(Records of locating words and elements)

===

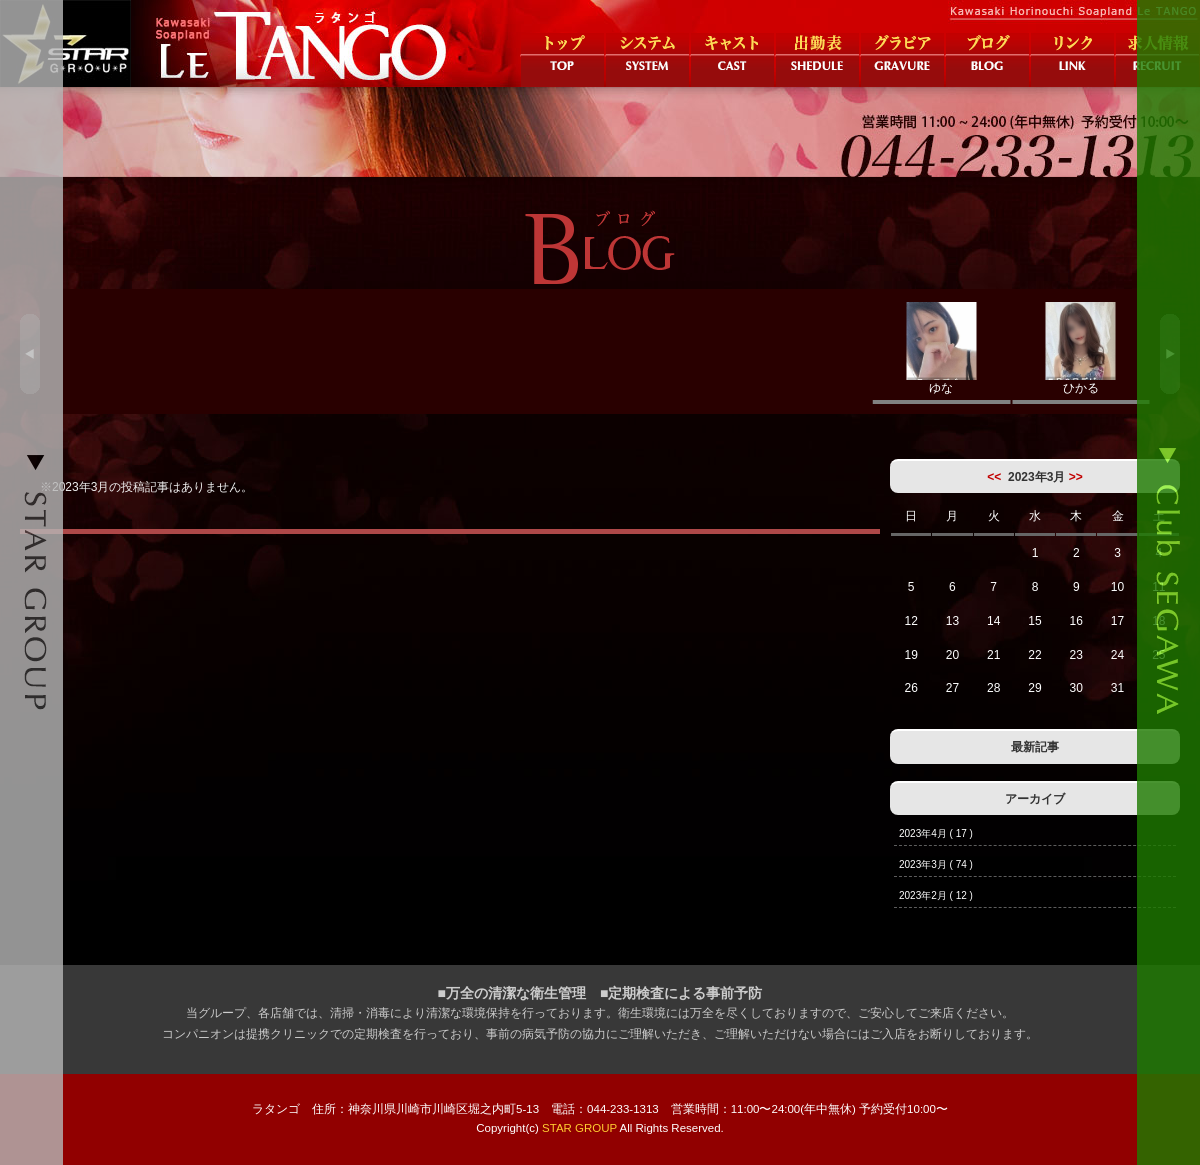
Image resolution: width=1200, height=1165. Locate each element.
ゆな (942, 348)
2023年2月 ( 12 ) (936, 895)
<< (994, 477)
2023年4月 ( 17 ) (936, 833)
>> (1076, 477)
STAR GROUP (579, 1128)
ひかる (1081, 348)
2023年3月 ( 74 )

===

| Your objective |
Pull every line of text from the records above, word for word, and leave the pictures out.

| Reply |
Image resolution: width=1200, height=1165. Locate each element.
ゆな (942, 348)
2023年2月 ( 12 ) (936, 895)
<< (994, 477)
2023年4月 ( 17 ) (936, 833)
>> (1076, 477)
STAR GROUP (579, 1128)
ひかる (1081, 348)
2023年3月 ( 74 )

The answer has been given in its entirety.